### GOAL OF THE EXERCISE
Repeat only the lines below from the one that contains "Task: Select the September 2, 2020 date cell" through the final line, exactly. Omit pictures.

### PROVIDED ENTRIES
● ● ●
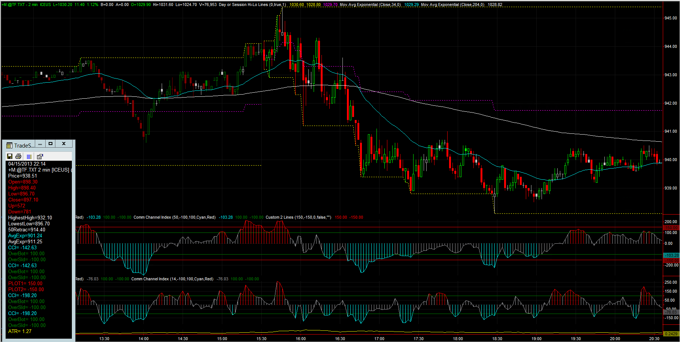Minimize the TradeStation data window
The height and width of the screenshot is (342, 680).
point(40,144)
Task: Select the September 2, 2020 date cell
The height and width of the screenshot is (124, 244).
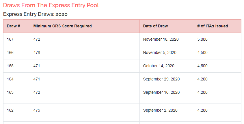Action: [x=160, y=110]
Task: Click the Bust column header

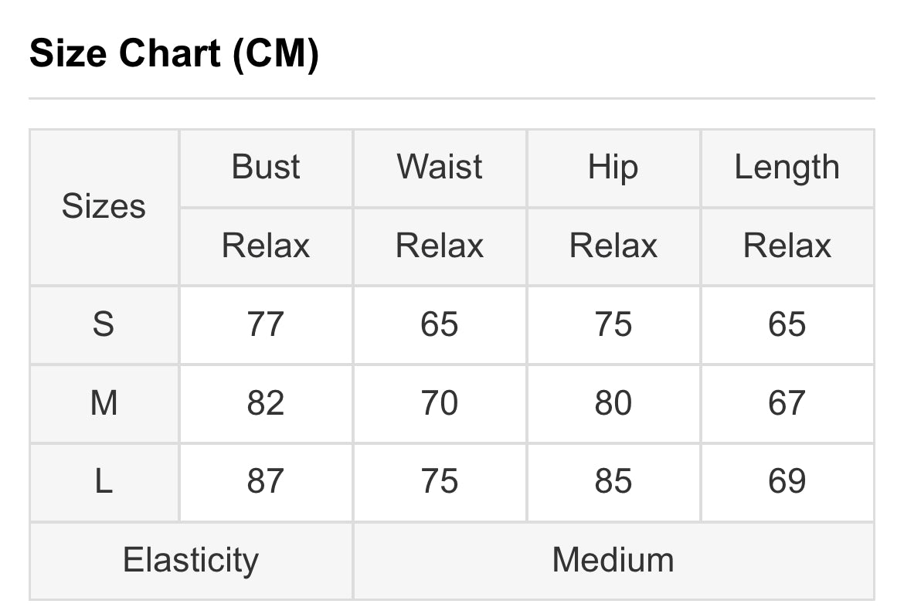Action: tap(266, 168)
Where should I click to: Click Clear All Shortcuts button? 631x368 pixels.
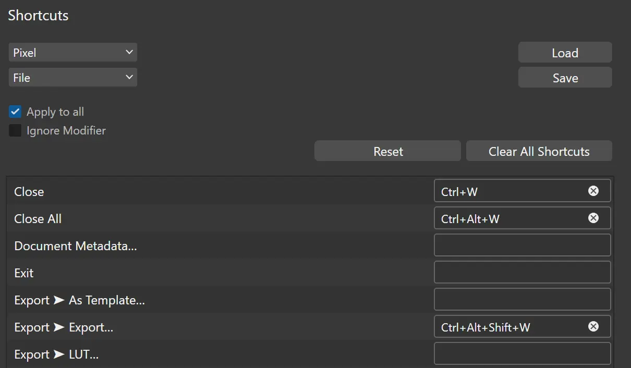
● ● ●
### TASK ANSWER
Task: Select the September 2, 2020 date cell
The height and width of the screenshot is (124, 244).
Action: [x=160, y=110]
Task: Click the Bust column header

Action: tap(266, 168)
Where should I click to: Click Clear All Shortcuts button? 631x368 pixels.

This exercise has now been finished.